Симеон Данилович рассмеялся.
– Думаю, что не верил никто, но ведь в рекламе часто используется не соответствующая действительности информация. Ты не могла не слышать про нашего современного Артамонова, даже двух. Уже сына и внука Владимира Ильича. И, как я говорил, есть еще один сын, но тот никогда в политику не лез, интервью не давал, перед телекамерами не появлялся. Можно считать, что его просто нет. Он в этих делах не участвует.
Я рассмеялась. Оба давно «тусовались» в политике, правда, отдать им должное, Коммунистической партии не изменяли никогда. Илья Владимирович уже не первый срок заседает в нашем Законодательном собрании, а его сын, Владимир Ильич, как и дедушка, работает в партийном аппарате и вроде успел посидеть на нескольких чиновничьих должностях.
Но Симеон Данилович рассказывал мне про своего ровесника. Он интересовал нас гораздо больше.
После профилактических бесед Владимир Ильич Артамонов оказался в психиатрической больнице. Про этот случай каким-то образом проведал брат французского куратора Симеона Даниловича, который явно знал и про профессора Синеглазова, и про Синеглазовых во Франции, и про потомков лесопромышленника Мещерякова, которые тоже оказались за рубежом. Вероятно, братья-комитетчики обсуждали это дело – то ли вдвоем, то ли на семейных мероприятиях.

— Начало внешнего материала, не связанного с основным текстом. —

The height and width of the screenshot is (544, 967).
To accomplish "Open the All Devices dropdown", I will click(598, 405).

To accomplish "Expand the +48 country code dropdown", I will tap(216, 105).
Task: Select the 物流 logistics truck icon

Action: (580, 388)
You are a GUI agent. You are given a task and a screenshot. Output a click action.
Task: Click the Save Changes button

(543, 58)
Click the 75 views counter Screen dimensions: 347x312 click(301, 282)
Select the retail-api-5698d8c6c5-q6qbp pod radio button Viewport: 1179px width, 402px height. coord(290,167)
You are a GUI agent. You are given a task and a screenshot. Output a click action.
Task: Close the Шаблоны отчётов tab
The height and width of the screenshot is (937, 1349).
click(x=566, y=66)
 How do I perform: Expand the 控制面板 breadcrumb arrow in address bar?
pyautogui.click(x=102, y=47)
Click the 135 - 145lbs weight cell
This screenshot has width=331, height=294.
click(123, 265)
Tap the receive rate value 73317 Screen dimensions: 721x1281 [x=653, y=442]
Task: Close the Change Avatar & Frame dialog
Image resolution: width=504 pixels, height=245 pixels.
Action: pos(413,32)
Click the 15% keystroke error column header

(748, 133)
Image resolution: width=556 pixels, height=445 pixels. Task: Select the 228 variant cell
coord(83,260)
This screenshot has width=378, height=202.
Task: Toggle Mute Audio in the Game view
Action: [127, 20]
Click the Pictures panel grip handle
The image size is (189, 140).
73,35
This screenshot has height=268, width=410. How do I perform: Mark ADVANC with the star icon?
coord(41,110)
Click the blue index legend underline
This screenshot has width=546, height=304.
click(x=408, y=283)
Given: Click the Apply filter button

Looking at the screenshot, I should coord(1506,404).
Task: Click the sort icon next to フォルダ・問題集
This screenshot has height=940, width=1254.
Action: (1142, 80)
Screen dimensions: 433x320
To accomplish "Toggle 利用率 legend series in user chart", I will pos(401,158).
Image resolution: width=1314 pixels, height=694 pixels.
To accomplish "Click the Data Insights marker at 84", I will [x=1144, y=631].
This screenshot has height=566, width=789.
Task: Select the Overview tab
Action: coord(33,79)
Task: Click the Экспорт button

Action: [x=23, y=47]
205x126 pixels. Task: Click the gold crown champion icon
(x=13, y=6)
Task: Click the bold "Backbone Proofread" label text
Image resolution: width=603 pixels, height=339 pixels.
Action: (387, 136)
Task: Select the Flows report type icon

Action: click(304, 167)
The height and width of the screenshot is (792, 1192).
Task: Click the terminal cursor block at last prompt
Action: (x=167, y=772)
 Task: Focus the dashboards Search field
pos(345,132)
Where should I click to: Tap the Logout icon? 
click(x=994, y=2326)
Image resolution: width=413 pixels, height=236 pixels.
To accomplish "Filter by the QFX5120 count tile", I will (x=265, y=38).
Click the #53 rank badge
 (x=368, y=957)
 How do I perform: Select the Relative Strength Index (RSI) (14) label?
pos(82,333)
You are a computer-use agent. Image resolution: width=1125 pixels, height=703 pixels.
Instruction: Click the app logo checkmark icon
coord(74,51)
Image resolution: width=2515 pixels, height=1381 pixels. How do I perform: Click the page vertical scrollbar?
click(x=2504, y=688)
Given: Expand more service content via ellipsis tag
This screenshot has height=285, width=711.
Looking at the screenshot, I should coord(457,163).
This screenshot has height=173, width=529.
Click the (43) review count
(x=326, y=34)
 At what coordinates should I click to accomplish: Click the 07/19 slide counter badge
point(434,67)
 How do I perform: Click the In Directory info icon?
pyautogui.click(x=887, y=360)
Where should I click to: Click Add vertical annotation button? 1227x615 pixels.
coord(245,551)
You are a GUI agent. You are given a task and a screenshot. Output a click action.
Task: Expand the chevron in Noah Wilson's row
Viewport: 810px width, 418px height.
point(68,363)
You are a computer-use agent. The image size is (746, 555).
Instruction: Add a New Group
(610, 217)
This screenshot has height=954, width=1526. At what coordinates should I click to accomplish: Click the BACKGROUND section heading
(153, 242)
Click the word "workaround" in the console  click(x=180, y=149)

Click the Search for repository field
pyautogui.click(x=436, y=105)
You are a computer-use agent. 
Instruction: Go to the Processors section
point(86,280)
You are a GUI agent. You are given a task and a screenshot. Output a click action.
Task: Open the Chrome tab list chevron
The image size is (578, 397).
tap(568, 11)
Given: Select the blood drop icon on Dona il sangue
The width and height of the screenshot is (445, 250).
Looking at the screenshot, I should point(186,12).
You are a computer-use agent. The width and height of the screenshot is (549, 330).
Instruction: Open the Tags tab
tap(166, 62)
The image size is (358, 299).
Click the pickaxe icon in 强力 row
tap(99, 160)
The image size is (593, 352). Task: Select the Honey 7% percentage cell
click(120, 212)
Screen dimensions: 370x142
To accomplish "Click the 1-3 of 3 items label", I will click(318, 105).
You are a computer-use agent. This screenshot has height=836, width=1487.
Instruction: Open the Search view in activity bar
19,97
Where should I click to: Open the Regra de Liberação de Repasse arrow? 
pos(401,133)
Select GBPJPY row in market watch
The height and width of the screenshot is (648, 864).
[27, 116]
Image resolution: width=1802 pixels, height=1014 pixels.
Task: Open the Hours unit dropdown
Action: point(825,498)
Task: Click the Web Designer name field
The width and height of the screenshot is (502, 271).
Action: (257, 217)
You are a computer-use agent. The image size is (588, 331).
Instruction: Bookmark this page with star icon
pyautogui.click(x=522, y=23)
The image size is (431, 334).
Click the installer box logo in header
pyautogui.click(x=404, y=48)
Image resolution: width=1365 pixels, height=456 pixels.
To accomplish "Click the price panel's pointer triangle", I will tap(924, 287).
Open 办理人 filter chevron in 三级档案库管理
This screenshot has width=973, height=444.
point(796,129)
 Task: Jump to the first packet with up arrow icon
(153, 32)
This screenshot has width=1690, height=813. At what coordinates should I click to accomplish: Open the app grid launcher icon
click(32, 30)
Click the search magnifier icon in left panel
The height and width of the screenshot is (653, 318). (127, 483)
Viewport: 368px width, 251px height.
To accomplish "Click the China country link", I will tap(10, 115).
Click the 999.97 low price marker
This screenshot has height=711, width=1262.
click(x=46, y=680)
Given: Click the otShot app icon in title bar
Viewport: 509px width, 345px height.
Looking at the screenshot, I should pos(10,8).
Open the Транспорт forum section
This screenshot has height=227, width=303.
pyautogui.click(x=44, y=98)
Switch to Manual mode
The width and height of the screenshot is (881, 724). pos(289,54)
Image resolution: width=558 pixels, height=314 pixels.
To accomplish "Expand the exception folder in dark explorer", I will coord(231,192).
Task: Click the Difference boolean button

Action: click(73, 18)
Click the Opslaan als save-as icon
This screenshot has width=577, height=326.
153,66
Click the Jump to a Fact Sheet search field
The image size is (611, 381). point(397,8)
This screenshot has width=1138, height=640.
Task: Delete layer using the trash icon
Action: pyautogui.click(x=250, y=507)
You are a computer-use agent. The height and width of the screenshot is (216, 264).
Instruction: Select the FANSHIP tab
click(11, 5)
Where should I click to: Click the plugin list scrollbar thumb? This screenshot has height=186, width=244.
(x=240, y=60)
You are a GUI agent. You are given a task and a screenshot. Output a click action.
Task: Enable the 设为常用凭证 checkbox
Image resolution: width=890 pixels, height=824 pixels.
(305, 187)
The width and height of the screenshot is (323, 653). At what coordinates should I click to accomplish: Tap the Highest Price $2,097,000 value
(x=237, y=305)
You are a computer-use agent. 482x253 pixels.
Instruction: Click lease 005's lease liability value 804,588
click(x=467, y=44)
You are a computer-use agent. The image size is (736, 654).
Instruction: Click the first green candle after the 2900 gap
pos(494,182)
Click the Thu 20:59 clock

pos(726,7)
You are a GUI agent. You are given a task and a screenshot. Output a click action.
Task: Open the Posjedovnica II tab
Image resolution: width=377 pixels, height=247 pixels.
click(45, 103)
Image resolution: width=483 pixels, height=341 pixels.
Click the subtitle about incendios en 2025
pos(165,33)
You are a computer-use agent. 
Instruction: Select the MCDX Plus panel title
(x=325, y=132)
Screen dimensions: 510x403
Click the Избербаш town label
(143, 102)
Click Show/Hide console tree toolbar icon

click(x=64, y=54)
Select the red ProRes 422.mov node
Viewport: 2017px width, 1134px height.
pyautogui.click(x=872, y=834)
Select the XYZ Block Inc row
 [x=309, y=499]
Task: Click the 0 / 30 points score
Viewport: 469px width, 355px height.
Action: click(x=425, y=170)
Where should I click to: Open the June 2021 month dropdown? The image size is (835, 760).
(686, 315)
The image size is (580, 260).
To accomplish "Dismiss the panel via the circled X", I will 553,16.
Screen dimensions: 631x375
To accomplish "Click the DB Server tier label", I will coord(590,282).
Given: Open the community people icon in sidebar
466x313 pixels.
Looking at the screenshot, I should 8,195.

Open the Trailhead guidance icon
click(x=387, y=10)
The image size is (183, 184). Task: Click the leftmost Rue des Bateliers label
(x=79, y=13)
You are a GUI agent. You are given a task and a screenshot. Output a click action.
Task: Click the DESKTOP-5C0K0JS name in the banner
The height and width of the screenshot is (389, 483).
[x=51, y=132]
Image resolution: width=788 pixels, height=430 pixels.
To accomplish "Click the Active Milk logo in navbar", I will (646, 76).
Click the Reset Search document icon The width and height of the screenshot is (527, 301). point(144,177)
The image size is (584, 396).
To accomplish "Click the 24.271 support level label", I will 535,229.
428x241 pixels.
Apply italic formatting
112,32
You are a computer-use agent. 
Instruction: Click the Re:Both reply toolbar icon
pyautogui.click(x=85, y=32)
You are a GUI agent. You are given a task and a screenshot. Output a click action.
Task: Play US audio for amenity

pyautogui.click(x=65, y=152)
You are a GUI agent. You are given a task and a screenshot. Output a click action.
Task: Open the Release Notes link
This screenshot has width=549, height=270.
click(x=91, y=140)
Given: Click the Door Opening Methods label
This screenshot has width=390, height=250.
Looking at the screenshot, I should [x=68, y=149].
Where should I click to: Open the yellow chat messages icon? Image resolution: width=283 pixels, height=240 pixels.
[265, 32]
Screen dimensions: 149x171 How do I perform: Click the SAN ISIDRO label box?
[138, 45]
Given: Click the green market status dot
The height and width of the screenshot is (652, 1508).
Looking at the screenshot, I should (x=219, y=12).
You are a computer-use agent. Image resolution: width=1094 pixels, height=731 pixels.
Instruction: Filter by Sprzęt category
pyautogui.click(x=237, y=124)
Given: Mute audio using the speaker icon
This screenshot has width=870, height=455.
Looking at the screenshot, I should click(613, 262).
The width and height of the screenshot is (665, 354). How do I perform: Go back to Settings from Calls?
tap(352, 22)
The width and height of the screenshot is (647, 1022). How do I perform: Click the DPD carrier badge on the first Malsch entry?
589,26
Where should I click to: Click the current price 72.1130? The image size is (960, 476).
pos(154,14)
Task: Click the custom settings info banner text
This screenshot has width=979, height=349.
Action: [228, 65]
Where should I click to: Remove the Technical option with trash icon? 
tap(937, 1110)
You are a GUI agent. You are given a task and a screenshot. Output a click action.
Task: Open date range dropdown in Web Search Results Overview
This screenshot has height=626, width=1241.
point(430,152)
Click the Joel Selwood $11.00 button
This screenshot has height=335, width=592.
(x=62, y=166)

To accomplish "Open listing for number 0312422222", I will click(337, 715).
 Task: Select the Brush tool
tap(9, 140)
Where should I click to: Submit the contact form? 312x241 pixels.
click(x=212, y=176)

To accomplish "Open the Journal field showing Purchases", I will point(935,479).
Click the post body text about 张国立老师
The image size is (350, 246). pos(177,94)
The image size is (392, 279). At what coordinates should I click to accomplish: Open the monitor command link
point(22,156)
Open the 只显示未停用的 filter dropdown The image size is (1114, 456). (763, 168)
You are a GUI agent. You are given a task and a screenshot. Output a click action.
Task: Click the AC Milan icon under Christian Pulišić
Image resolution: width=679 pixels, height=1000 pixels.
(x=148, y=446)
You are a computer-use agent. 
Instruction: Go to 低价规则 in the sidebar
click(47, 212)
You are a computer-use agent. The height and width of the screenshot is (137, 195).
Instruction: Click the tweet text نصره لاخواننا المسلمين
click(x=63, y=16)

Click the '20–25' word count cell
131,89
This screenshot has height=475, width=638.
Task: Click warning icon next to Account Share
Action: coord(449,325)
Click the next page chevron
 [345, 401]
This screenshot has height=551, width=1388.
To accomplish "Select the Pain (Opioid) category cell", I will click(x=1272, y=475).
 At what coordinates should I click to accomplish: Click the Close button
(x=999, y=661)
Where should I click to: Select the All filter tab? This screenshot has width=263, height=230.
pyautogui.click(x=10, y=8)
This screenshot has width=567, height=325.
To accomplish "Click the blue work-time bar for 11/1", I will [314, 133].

Этот самый комитетчик (не французский куратор, а его брат, работавший только в России), фамилия которого, кстати, была Васильев, помог Владимиру Ильичу Артамонову покинуть лечебное учреждение, вернуться к работе, но при этом потребовал трудиться и на него, причем по его основной специальности.
И Артамонов начинает заниматься тем, чем занимался Симеон Данилович, – искать потомков воспитанников Аполлинарии Антоновны. Можно сказать, в некотором роде своих родственников.